Material acceleration is important because it can be used to calculate instantaneous pressure fields by integration of the pressure gradient term in the Navier–Stokes equations for incompressible flow (Lui and Katz 2006; Novaro and Scarano 2013; van Gent et al. 2017)

$$\begin{aligned} \nabla p= -\rho {D\mathbf{u} \over Dt} + \mu \nabla ^2\mathbf{u}. \end{aligned}$$

(2)

For incompressible flows of high Reynolds numbers, away from boundaries, the material acceleration is dominant and the viscous term can be neglected, so

$$\begin{aligned} \nabla p= -\rho {D\mathbf{u} \over Dt} . \end{aligned}$$

(3)

Fig. 16

Trajectories overlain for 1000 frames at \(\hbox {Re}=25{,}200\)

Fig. 17

\(\hbox {Re}=25{,}200\): a Trajectory 477, b speed and c acceleration along the trajectory

Fig. 18

Map of time-averaged magnitude of material acceleration at \(\hbox {Re}=12{,}700\)

4 Closing remarks

In this work, a novel particle tracking algorithm was described and applied to track Lagrangian trajectories of tracer particles in submerged turbulent jets.

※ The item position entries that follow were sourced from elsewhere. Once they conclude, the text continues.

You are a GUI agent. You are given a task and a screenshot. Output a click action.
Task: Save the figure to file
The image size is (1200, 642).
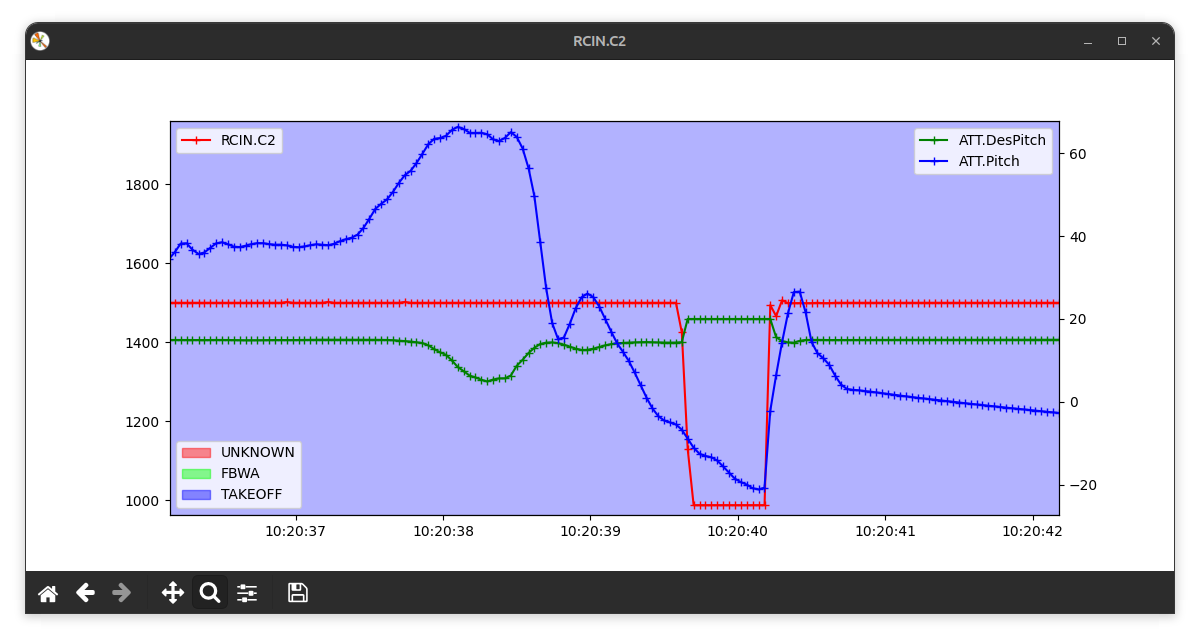(x=297, y=593)
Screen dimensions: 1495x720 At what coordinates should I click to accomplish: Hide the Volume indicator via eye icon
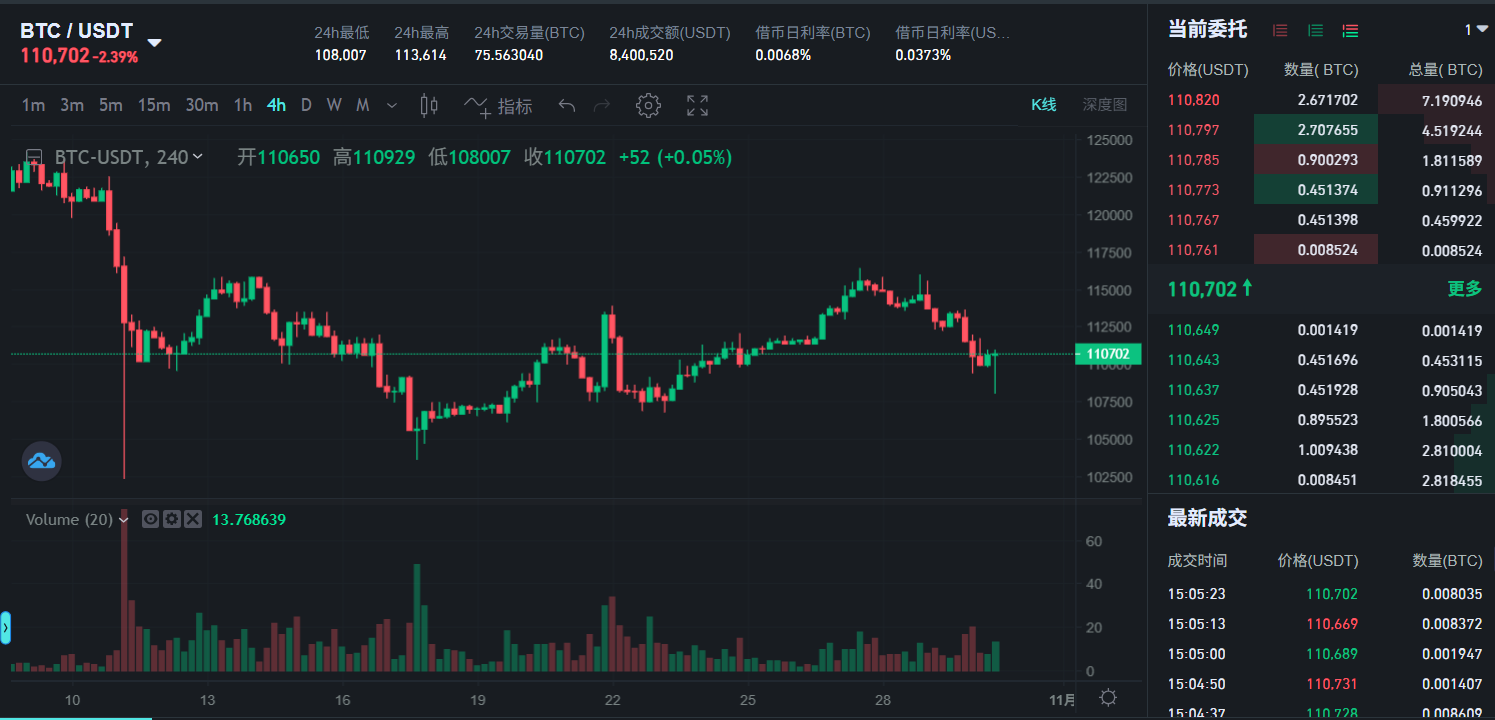[x=151, y=519]
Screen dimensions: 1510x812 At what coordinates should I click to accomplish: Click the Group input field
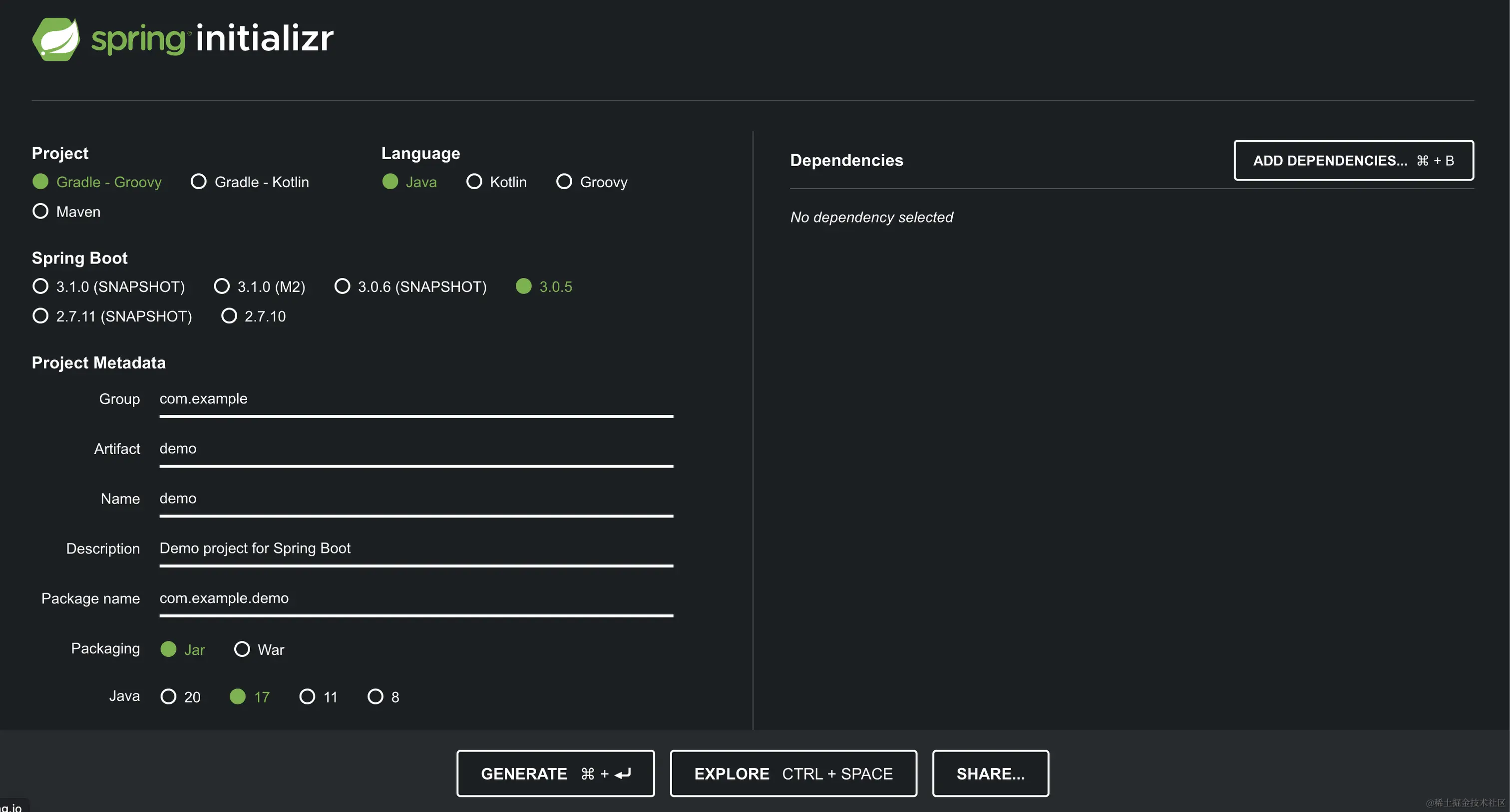tap(415, 399)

Lagrangian trajectories with high velocity gradients, sharp curvatures, cycloids, abrupt changes in direction, and strong recirculations were tracked—all of which are all inaccessible via reconstruction from PIV sequences. The algorithm is capable of tracking flows with very high particle concentrations, thereby resolving small scale flow structures. Spatial resolution is on the order of a pixel. To demonstrate the particle tracking algorithm, Lagrangian trajectories of tracer particles were tracked in submerged turbulent jets with Reynolds numbers in the range of 1000 to 25,000, thereby covering laminar, transitioning-to-turbulence, and fully turbulent flow regimes. Most trajectories were at least 500 camera frames (time steps) long, with many being more than 3000 frames long. This allows direct calculation of the Lagrangian acceleration along real trajectories. Lagrangian maps of real trajectories can be used to calculate instantaneous pressure fields, either solving the Poisson equation or direct integration of the pressure gradient term in the Navier–Stokes equations. Instantaneous pressure maps are valuable in a wide range of aerodynamics and fluid dynamics applications.